Cinco o seis horas. Parecía una nimiedad para llegar hasta Madeleine.

—¿Conoces el camino? —Burton ya había estado en la isla como mercenario, pero en Tana. No estaba familiarizado con aquella parte de la isla.

—Debemos atravesar la selva hacia el sureste. —Tünscher se puso la gorra y la inclinó con aire de chulería—. Pasadas unas horas tendríamos que ver el palacio del gobernador. Eso nos guiará.

Ya estaban fuera, corriendo entre los edificios, cuando Tünscher frenó en seco.

—Espera, tengo una idea.

Volvió al almacén y sacó el cuerpo del cañonero de la cabina. Tiró los casquillos del MG48 y toda la basura que pudo encontrar al suelo alrededor del cadáver. Burton miró confuso a Tünscher, que recogía un casco y una postal de Hitler con traje tirolés que encontró en el tablero de mandos.

—Los partisanos solían hacer mierdas así en Siberia, después de tenderles una emboscada a nuestras patrullas.

—¿Qué significa? —preguntó Burton.

—Ni puta idea. —El latón de los casquillos brilló entre sus dedos—. Nos pasamos horas intentando buscarle sentido. Si encuentran el aerodeslizador, podría concedernos algo de tiempo.

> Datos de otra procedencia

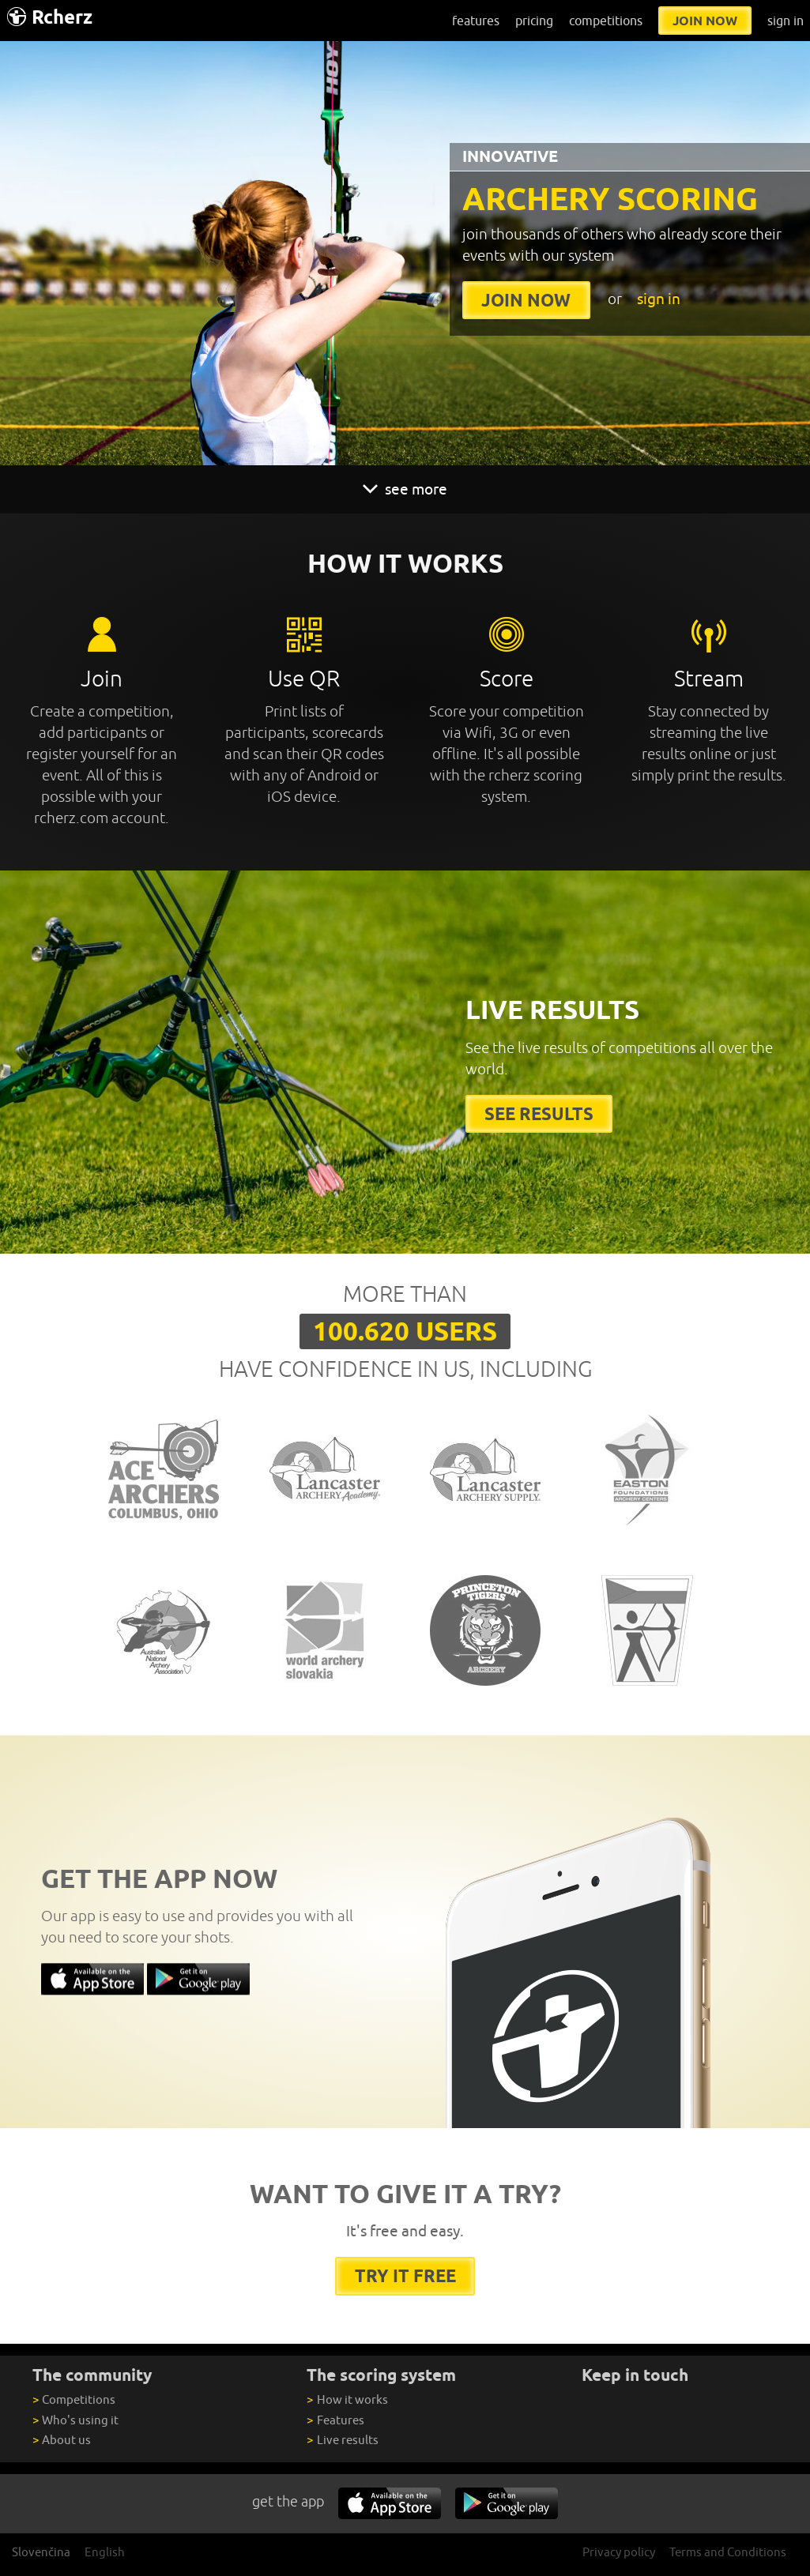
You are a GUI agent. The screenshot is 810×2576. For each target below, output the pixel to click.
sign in (785, 20)
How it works (347, 2399)
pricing (534, 20)
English (105, 2552)
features (475, 20)
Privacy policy (618, 2552)
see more (405, 489)
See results (538, 1113)
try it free (405, 2275)
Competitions (73, 2399)
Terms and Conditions (727, 2552)
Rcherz (49, 17)
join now (704, 20)
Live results (342, 2439)
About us (61, 2439)
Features (335, 2420)
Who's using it (75, 2420)
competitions (605, 20)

Se marcharon en cuanto Tünscher consideró que había acabado y siguieron un sendero lleno de barro que intentaba tragarse sus botas. Entre los árboles se arracimaban los tentáculos de la niebla.

Tras ellos, el cañonero quedó apoyado contra el colchón de aire del aerodeslizador con el casco del revés, una mano en los genitales, la pierna izquierda plegada y sin botas ni calcetines. Lo rodeaban figuras geométricas hechas con los casquillos además de la palabra KÜRBIS. «Calabaza». La postal de Hitler estaba partida por la mitad: una parte enrollada entre los dedos de los pies y la otra entre sus labios.